Stephen: Matt, you realize you are first discussing how much the poor get in federal spending? Here's another fact: the bottom 40% receive $8.21 for every dollar they put in the system. The middle class (60-10%) received just $1.30 for ever $1 while the wealthy get just .41 cents. Until you can articulate an argument that is more than "these people have the money I want therefore we can tax it from them to give to those who don't have it" there's not much to debate here. You want a quasi socialist state that redistributes from the wealthy to the poor. I don't see a single example of one that's ever worked. While I see many capitalist examples that resulted in prosperity (please please refute this with France or Sweden, I have a really good comeback if you do!) Until this happens though, you'll continue to be living in a dream world. Have you noticed yet that while I argue with facts (or tear down your findings as terribly misrepresented) you just argue for redistribution because the wealthy could survive with less? Not because there is any legitimate reason for them to pay even more, just that they have what you want and you plan to take it for yourself without earning it. Damn, I thought you always say they are the greedy ones.

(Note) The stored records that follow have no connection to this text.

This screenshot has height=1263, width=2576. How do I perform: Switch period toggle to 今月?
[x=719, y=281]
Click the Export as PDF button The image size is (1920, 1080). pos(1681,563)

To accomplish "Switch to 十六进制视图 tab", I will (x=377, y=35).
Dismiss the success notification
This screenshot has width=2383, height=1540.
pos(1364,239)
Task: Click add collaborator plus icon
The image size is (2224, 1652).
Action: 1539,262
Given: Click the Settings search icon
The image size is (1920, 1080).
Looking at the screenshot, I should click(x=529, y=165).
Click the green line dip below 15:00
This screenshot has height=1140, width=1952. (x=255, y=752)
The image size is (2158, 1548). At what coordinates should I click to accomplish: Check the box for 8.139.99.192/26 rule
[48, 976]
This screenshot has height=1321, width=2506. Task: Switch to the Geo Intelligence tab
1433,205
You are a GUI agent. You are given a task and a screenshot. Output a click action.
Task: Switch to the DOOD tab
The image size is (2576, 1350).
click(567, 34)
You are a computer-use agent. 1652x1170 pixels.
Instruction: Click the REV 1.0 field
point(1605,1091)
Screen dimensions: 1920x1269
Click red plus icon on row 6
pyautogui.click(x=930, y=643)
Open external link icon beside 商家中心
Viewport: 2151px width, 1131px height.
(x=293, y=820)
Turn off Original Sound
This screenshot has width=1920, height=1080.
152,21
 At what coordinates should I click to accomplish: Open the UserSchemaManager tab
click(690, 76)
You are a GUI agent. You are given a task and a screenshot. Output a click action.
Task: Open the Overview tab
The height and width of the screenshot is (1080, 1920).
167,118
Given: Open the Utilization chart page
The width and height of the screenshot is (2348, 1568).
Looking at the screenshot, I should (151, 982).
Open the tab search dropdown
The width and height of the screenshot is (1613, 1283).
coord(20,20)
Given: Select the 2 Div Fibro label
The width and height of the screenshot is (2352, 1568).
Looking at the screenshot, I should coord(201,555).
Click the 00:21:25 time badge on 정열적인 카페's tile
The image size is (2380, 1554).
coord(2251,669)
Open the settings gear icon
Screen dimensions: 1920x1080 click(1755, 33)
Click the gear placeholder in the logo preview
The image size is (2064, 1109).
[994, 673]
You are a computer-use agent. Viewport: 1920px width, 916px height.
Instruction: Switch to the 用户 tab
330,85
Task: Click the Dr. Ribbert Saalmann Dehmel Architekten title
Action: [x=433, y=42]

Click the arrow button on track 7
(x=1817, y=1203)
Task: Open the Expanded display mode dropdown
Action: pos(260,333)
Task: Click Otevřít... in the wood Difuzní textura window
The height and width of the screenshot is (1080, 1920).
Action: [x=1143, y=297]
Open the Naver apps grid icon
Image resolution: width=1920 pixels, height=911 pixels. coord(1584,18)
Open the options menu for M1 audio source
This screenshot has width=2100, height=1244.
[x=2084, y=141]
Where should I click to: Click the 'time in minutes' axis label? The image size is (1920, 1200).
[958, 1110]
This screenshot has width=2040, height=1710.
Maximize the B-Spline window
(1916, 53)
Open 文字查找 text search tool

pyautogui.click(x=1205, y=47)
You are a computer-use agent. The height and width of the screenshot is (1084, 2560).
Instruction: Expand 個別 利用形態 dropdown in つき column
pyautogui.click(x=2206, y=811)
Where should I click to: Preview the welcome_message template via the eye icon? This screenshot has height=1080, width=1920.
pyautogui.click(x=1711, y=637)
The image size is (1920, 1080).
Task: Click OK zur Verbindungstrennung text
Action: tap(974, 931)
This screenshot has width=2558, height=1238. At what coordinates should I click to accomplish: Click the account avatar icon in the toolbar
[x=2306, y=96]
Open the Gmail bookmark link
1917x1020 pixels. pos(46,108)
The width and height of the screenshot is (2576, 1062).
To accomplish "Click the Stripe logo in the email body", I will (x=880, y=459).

Matt: Am I missing something? Were we a "quasi-socialist state" under Clinton-era taxes (39% top income rate, 20% top capital gains rate)? Because that's what I'm proposing. Yet any talk at all of moderately higher taxes on the wealthy brings cries of socialism and redistribution to the poor. You accuse me of ignoring facts, and then go and make a claim like that when my entire argument has been focused on the middle class. And I'm not even advocating for government handouts. I'm promoting the widely-accepted view that the public sector needs to support the free market in order to allow the greatest number of people to take advantage of its opportunities. Here's a fact for you: at a time of high unemployment, when over half of the country's employers say they want to hire but can't find skilled workers, why are job training programs harder to get into (5 percent acceptance rate because most are underfunded) than an Ivy League school? And why are their budgets being cut further (thank you again, Paul Ryan)? This isn't "redistribution" - it's making investments that give more people the means and readiness to individually benefit from the opportunities in a capitalist economy, so they don't need help from the government.

Matt: As is our wont, we have not only turned the conversation off topic, but the length of our responses is growing faster than federal entitlement spending. I propose closing statements in 50 words or less.

Stephen: Yes, I think we've gotten to the bottom of things. The facts remain- the buffet rule is nonsense(numbers went unrefuted) and the fact that capital gains is a double tax on business profits is also standing. The poor overwhelming benefit from taxes. I'm feeling good about this one.

Matt: Indeed, as am I, which is a good sign for the future of this blog! Buffett Rule is admittedly gimmicky but a start nonetheless. Capital Gains taxes should still be higher. Middle class eating up a growing amount of government benefits - a pleasure, as always, to disagree about what to do.